授業は10時から16時までで、昼休憩は1時間くらい。一番最初に自己紹介がありました。毎日朝と帰りのホームルームがあって、グループ活動もありましたね。学校みたいでした。この辺は受講する科目や学校の運営側次第だと思います。
同じ時期に職業訓練を受けた前職の同僚から聞いた話ですが(会社の倒産により同じタイミングで失業した前職の同僚です)、別の講座ではホームルームだとかグループ活動なんてなかったよと言っていました。
最初の自己紹介とかグループ活動があったおかげで話しかけるきっかけができたり、仲のよい友達ができたり、カップルができたり、講座が終わってもつきあいがあったりその後も続く仲になった人たちもいます。
3ヶ月の期間でしたが、週5日間ゆったりとしたペースで進みながら、途中、就職活動のために面接を受けつつ、同時にビジネスパソコン検定ワード2級、エクセル3級も取得し充実した日々を送ることができ、いい思い出ができました。
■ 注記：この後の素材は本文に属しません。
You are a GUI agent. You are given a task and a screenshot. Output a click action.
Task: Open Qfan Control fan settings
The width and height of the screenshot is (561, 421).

最初は自己紹介面倒くせーとか、グループ活動なんて嫌だーとか思ってましたが、これがあったおかげで初対面の人でも、共通の職歴があったことで気安く声をかけてもらったり、仲良くなれたと思います。
よその学校では生徒同士のトラブルもあったりするのだそうですが、僕が受けたところはそんなこともなく期間途中、無事に転職先が見つかった人もいましたし、最後はみんなで飲み会を開いて楽しく終えられました。